“You’ve got her married off already to a guy she hasn’t even met yet?” Dan had tried to speak dryly but was afraid he’d sounded cutting, instead.
“It isn’t as if they’re total strangers. They knew each other in high school, even though he was a class or two ahead of her.”
Dan shook his head, knowing his disapproval must be evident on his face. “I doubt that Lindsey would appreciate being set up like this.”
“Oh, I’m not blindsiding her. I’ve told her Scott’s going to be here. I even told her she could bring a date if she wanted. She has several young men friends, you know.”
Dan grimly pictured Lindsey snuggled up with cowboy Bo and a bowling ball. “So she’s bringing a date to a party that’s being planned primarily to fix her up with another guy? And you don’t think that’s awkward?”
She laughed again, though Dan wasn’t sure exactly what she found so amusing. “I suppose it would be. But she said she won’t be bringing a date, so that’s not really an issue.”
Dan still hated the whole idea. There was just something…well, tawdry about it, he decided. Putting Lindsey on display for some hotshot young doctor to look over…she deserved better than that.
“Oh, don’t look so negative, Dan. I’m not putting her up for auction. It’s just a party, and she and Scott will both be there. If nothing happens between them, it’s no big deal. I just thought they might enjoy seeing each other again while Scott’s in town.”
Put that way, it didn’t sound quite so unsavory. But he still didn’t like it.
“I don’t get to play matchmaker much now that my girls are both taken.” Marjorie sounded as if she were lamenting a favorite hobby she’d been forced to give up. “I tried a couple of times with Riley, but he made it very clear he isn’t interested in getting involved with anyone now. He’s too busy playing and being entirely self-indulgent.”
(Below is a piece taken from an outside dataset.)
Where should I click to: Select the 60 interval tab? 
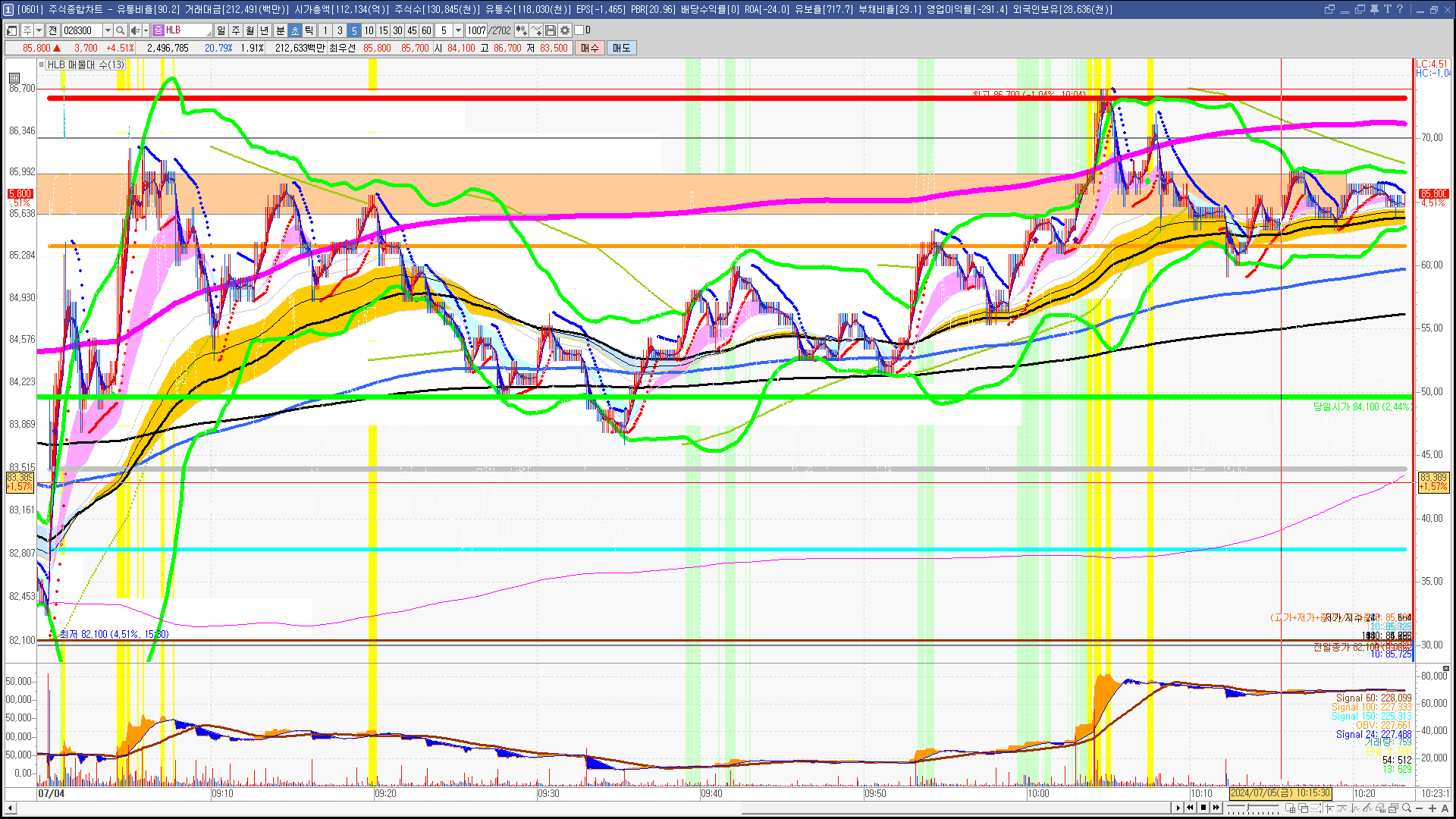tap(426, 30)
“Yeah, well, that’s Riley.”
“And as for you…”
Dan grimaced and pushed his coffee cup away, ready to bolt. “No, thanks.”
“Oh, I know.” She waved a dismissive hand. “You’re committed to being a crusty old bachelor. You know, I actually considered trying to fix you up with Lindsey for a time. But I quickly figured out that you weren’t interested.”
Dan had to clear his throat before he murmured, “I sincerely doubt that Lindsey would have been interested, either.”
Marjorie reached out to pat his clenched hand, almost as if he were a pouting child. “Well, probably not anymore, anyway. She seems to have put her girlhood crush behind her and moved on. Which is why I’ve decided it’s a good time to brush up on my matchmaking skills.”
Someone called Marjorie’s name from across the diner, sounding a bit frantic. Marjorie sighed. “I have got to hire a new employee,” she murmured. “Excuse me, Dan, I must get back to work. Don’t forget my party Saturday evening, okay? Seven o’clock, right here.”
“I won’t forget,” Dan mumbled, though he made no promises about being there. He was still trying to process Marjorie’s implication that Lindsey had once had a crush on him but had since moved on.
Okay, so he’d known she had a little crush on him when she’d been an impressionable kid and he’d been her brother’s teenage friend. But he assumed she’d outgrown that when she entered high school and started dating guys her own age. She’d certainly given him no hints since then that she thought of him as anything other than an honorary big brother.
Or had she?
He remembered a few excerpts from recent conversations they’d had….
“My problem is that I’ve grown up, Dan Meadows,” she had said. “And it seems like just about every guy in this town has finally figured that out—except for you.”
And then there’d been that comment about him finally getting the right idea when he’d danced with her.
And the one at her house, when he’d asked why she’d had him over to fix her pipe when she claimed to have been perfectly capable of fixing it herself.
“If you weren’t such a blind, stubborn, thickheaded male, you’d have figured that one out yourself,” she had declared.
Had he really been blind? Or deliberately obtuse? Or was he even now reading things into her words that she hadn’t meant at all? Had he simply let himself be unduly influenced by Marjorie’s fanciful ramblings so that he was now misinterpreting perfectly innocent remarks?
He’d better get to work, he told himself, standing so abruptly he nearly knocked his chair over. As frustrating as his job had been lately, he still felt more comfortable pursuing clues than trying to figure out what had been going through Lindsey’s head lately. Or trying to define his own convoluted feelings for her.
Lindsey woke with a gasp, her heart pounding, her skin flushed, her tangled nightclothes testifying to her very restless sleep. The numerals on her clock glowed red in the darkness—3:24 a.m.
“Damn.”
She shoved an unsteady hand through her hair, not at all surprised to find it damp and tangled. Her bedclothes were half on, half off the bed, and she didn’t know what had become of her pillow.